** Entries provided follows **
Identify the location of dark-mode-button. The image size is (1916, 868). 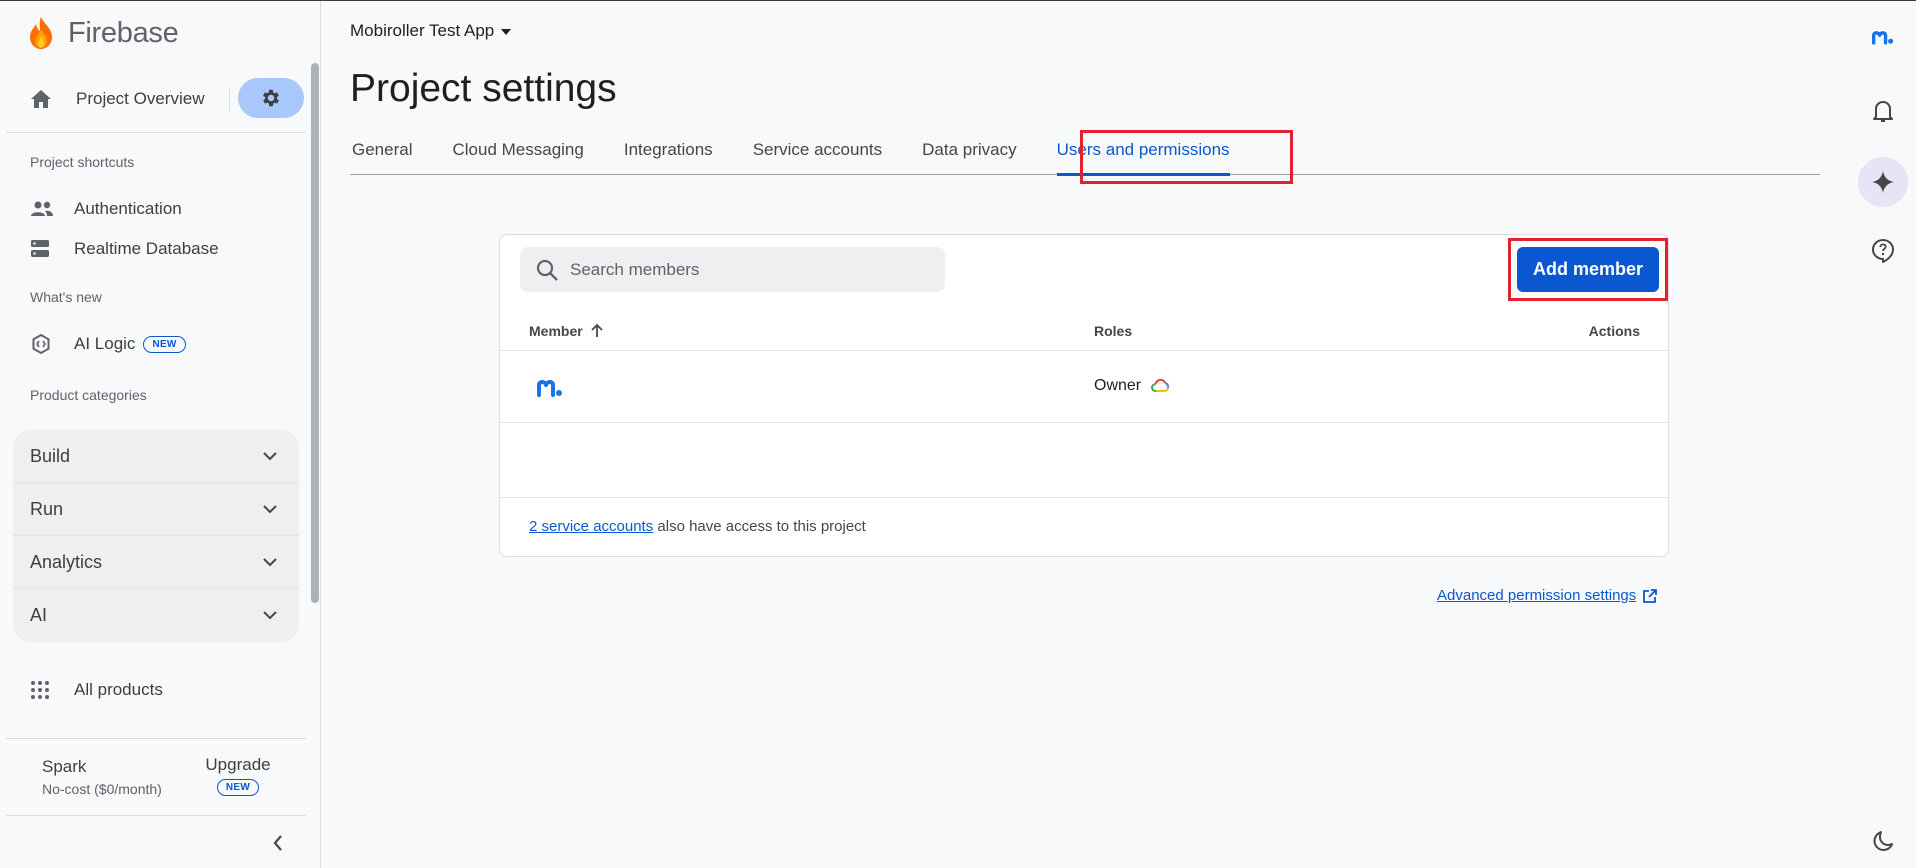
(1883, 841).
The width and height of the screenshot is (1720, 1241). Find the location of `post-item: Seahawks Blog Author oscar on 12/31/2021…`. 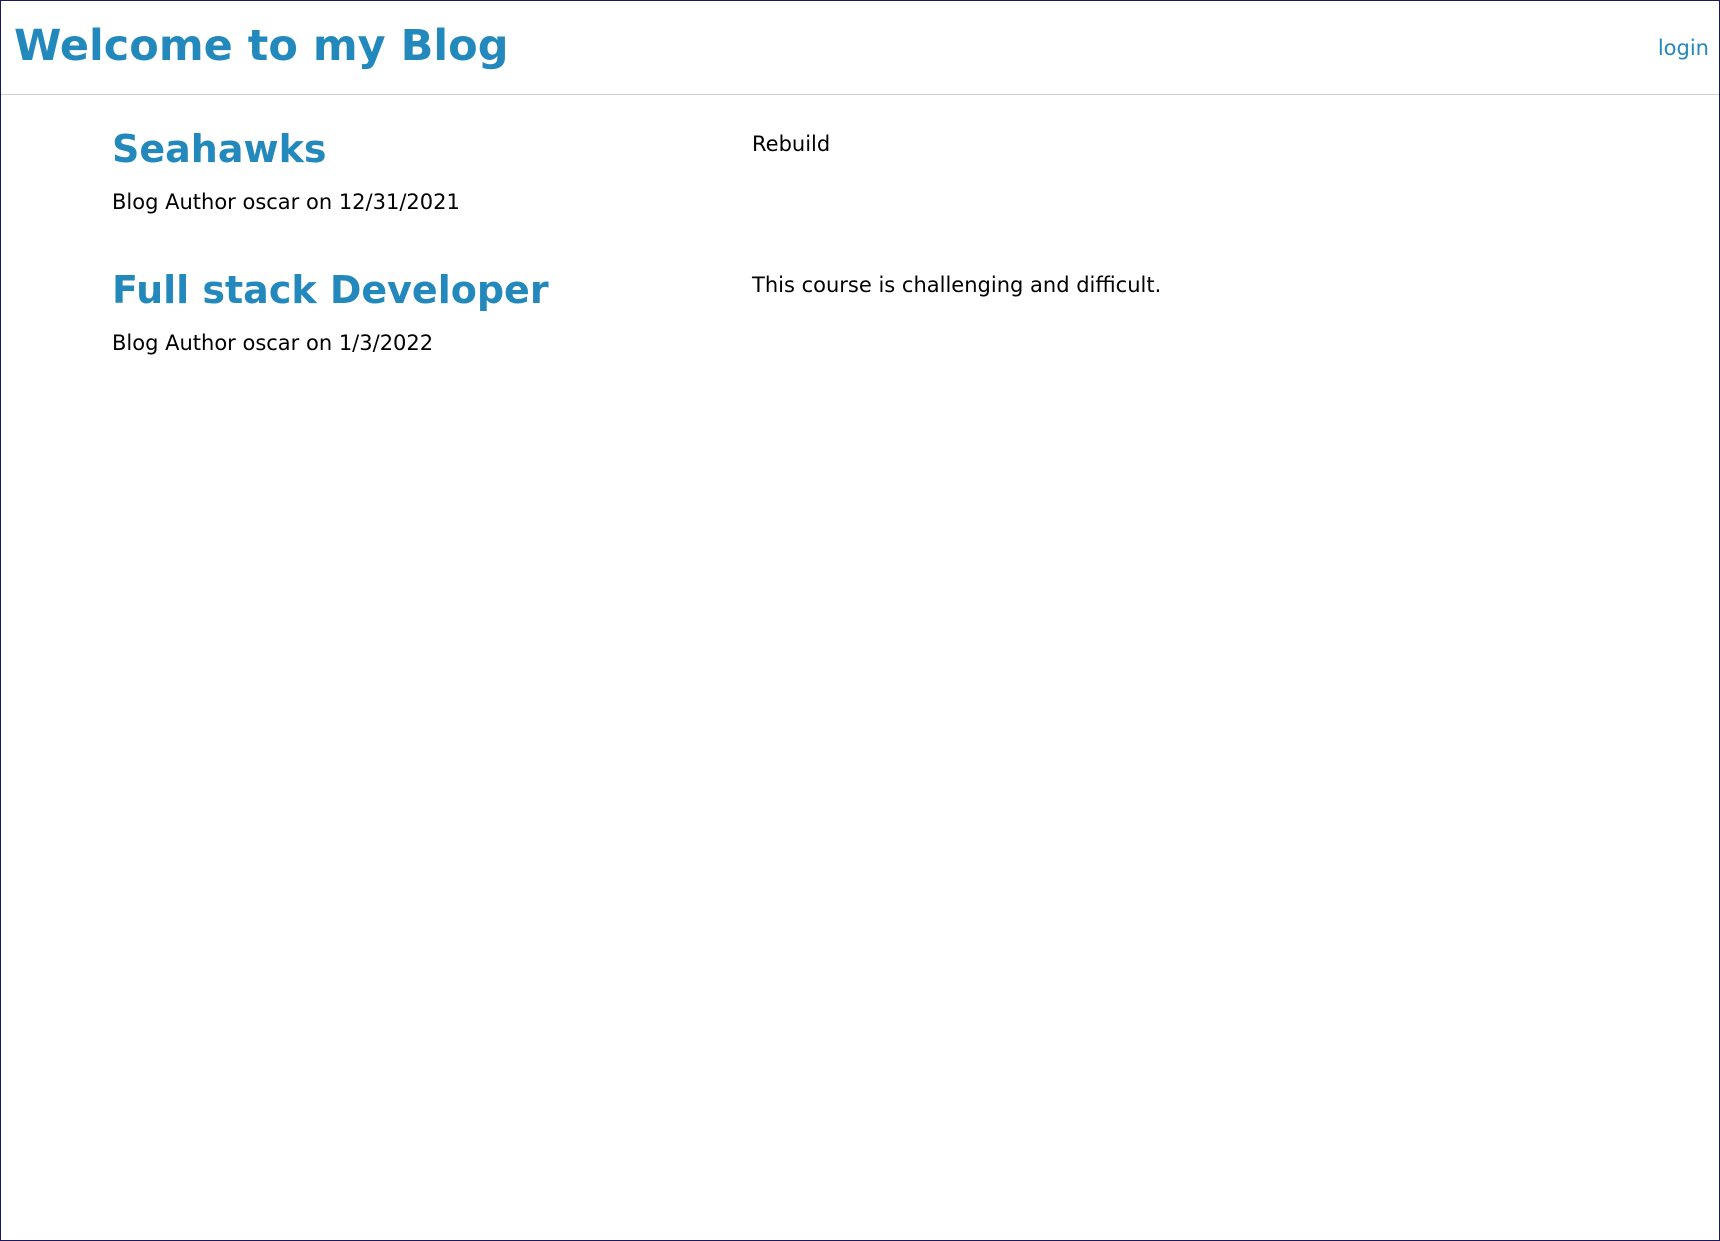

post-item: Seahawks Blog Author oscar on 12/31/2021… is located at coordinates (860, 165).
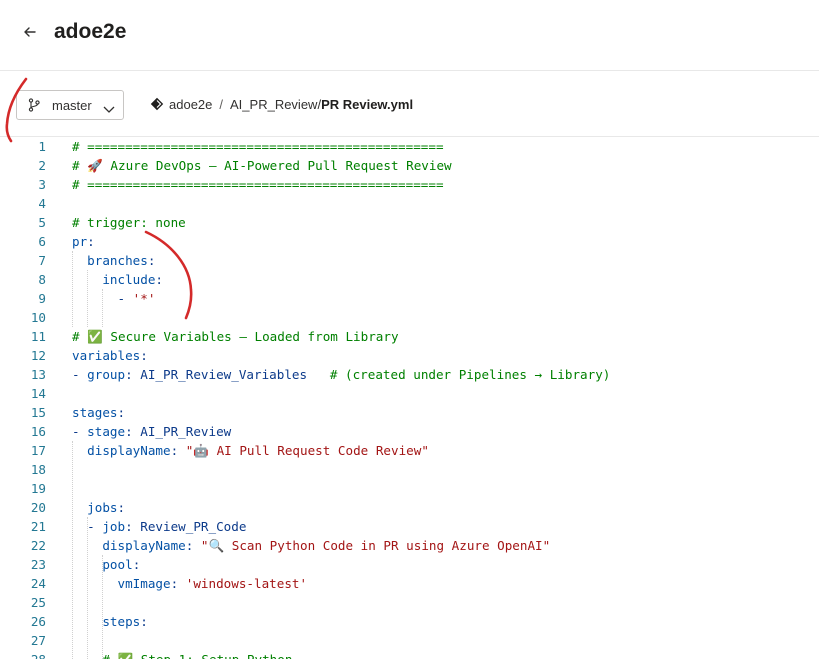  What do you see at coordinates (410, 602) in the screenshot?
I see `code-line: 25` at bounding box center [410, 602].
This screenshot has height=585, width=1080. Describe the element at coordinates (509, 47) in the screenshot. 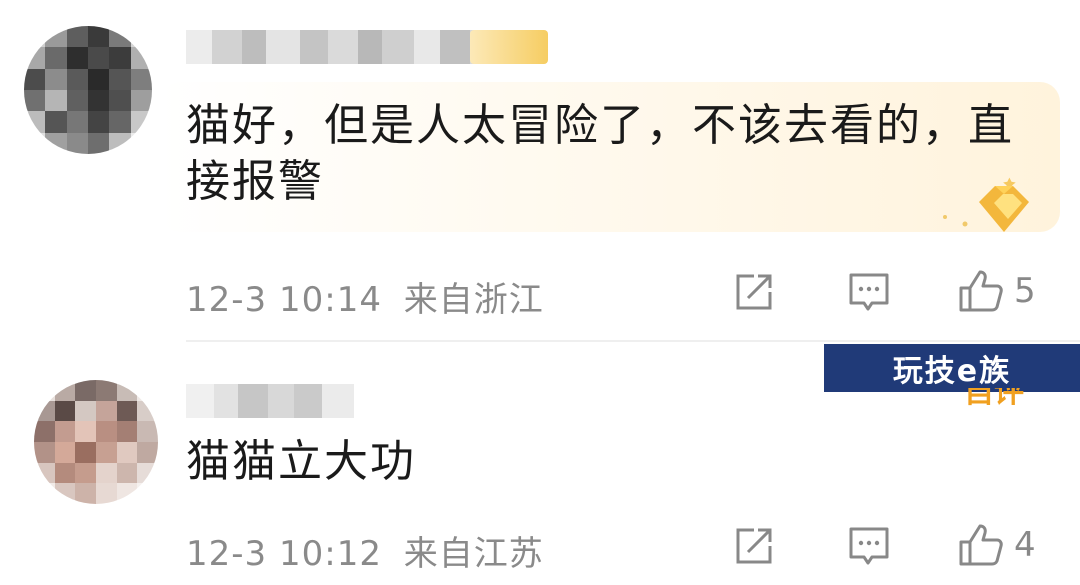

I see `user-level-badge` at that location.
** End of Entries provided **
— Work to be completed —
Update all the records above by replacing "image" with "screen image" and changing nothing else, and leave the pictures out of your answer.

— Answer space —
Identify the location of dark-mode-button. The screen image size is (1916, 868). 
(1883, 841).
The width and height of the screenshot is (1720, 1241). Find the location of `post-item: Seahawks Blog Author oscar on 12/31/2021…`. 

post-item: Seahawks Blog Author oscar on 12/31/2021… is located at coordinates (860, 165).
  What do you see at coordinates (410, 602) in the screenshot?
I see `code-line: 25` at bounding box center [410, 602].
This screenshot has height=585, width=1080. Describe the element at coordinates (509, 47) in the screenshot. 

I see `user-level-badge` at that location.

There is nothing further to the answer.